* [WHAT NEEDS TO BE DONE]: Going through the data below, please show each line containing the string "computer".

* [DATA TO PROCESS]:

• • •

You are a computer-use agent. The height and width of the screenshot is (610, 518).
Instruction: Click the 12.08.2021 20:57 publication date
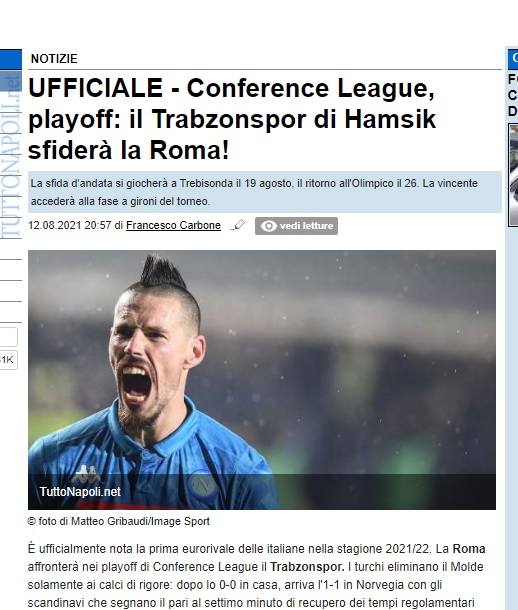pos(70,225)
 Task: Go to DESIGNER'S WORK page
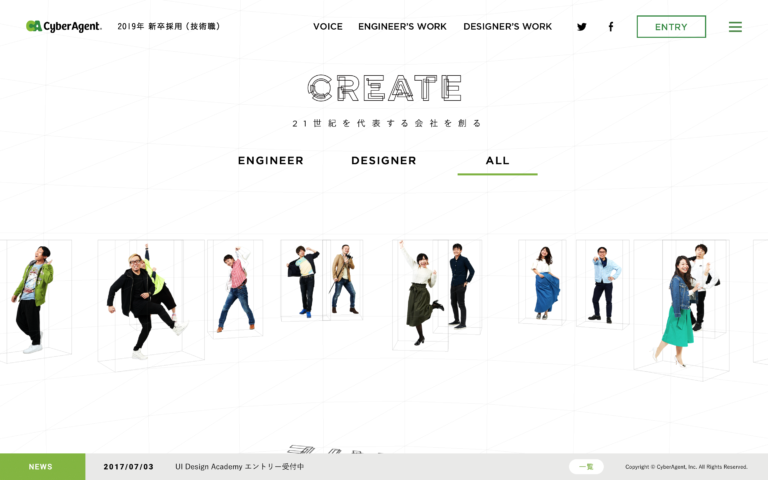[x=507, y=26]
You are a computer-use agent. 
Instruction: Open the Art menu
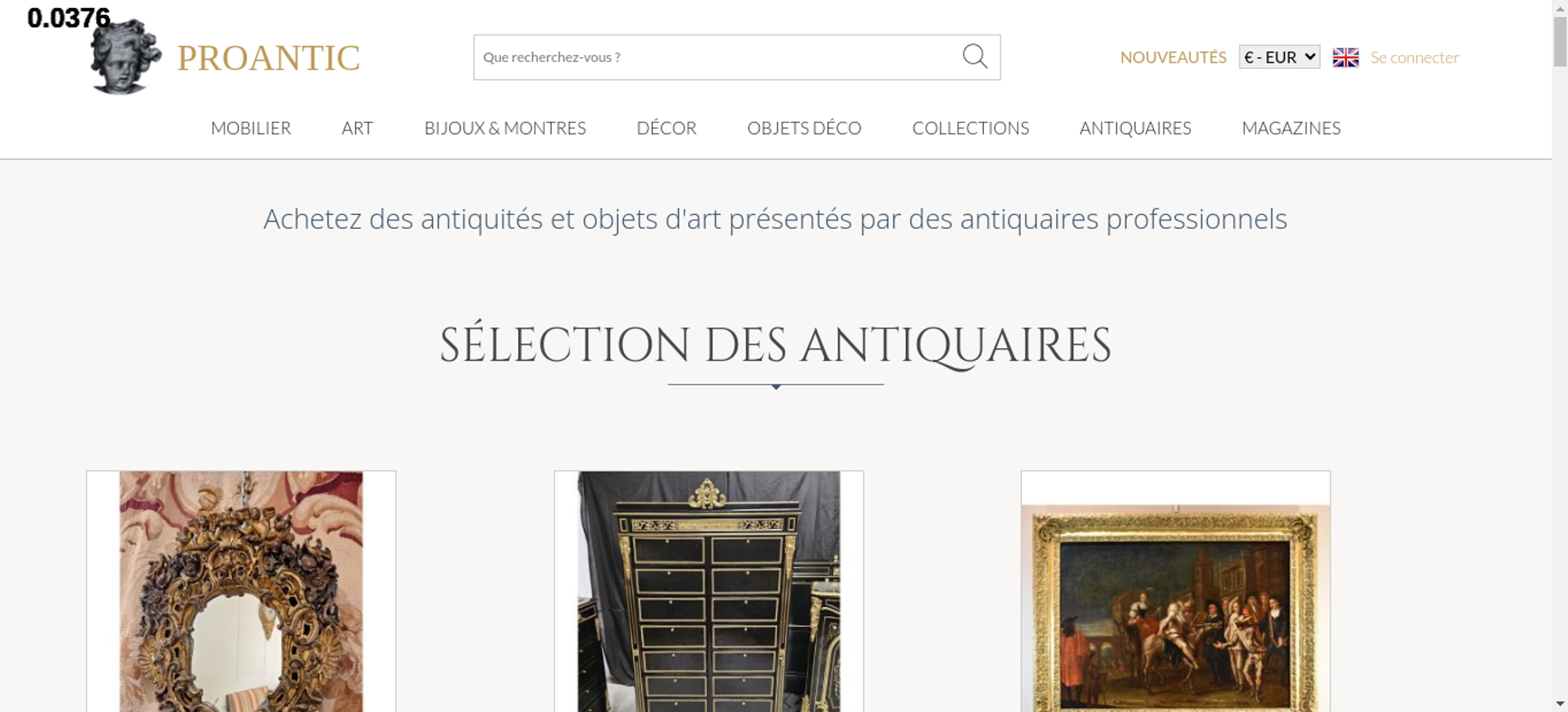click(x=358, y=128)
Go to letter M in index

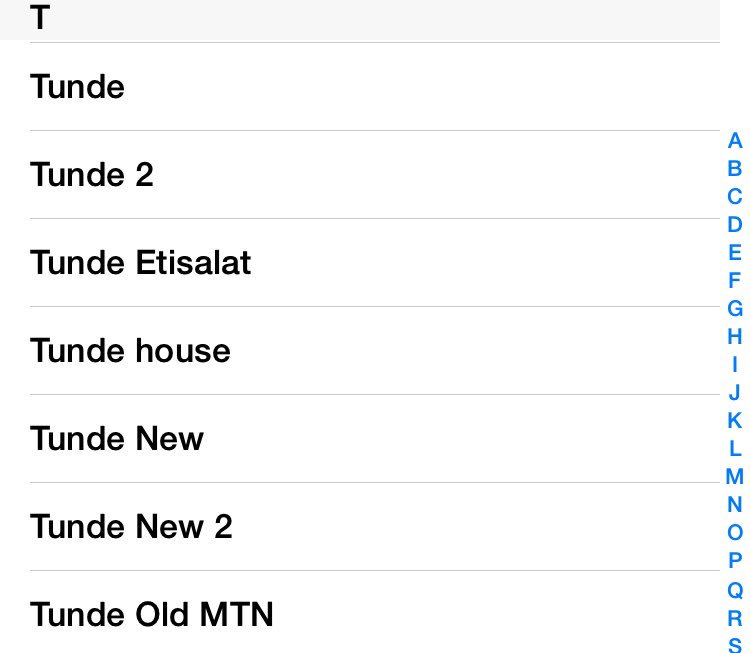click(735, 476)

• • •

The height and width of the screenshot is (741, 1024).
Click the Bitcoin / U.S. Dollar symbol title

• • •

* [RESPONSE AREA]:
You are a computer-use agent. The height and width of the screenshot is (610, 518).
You are a computer-use agent. 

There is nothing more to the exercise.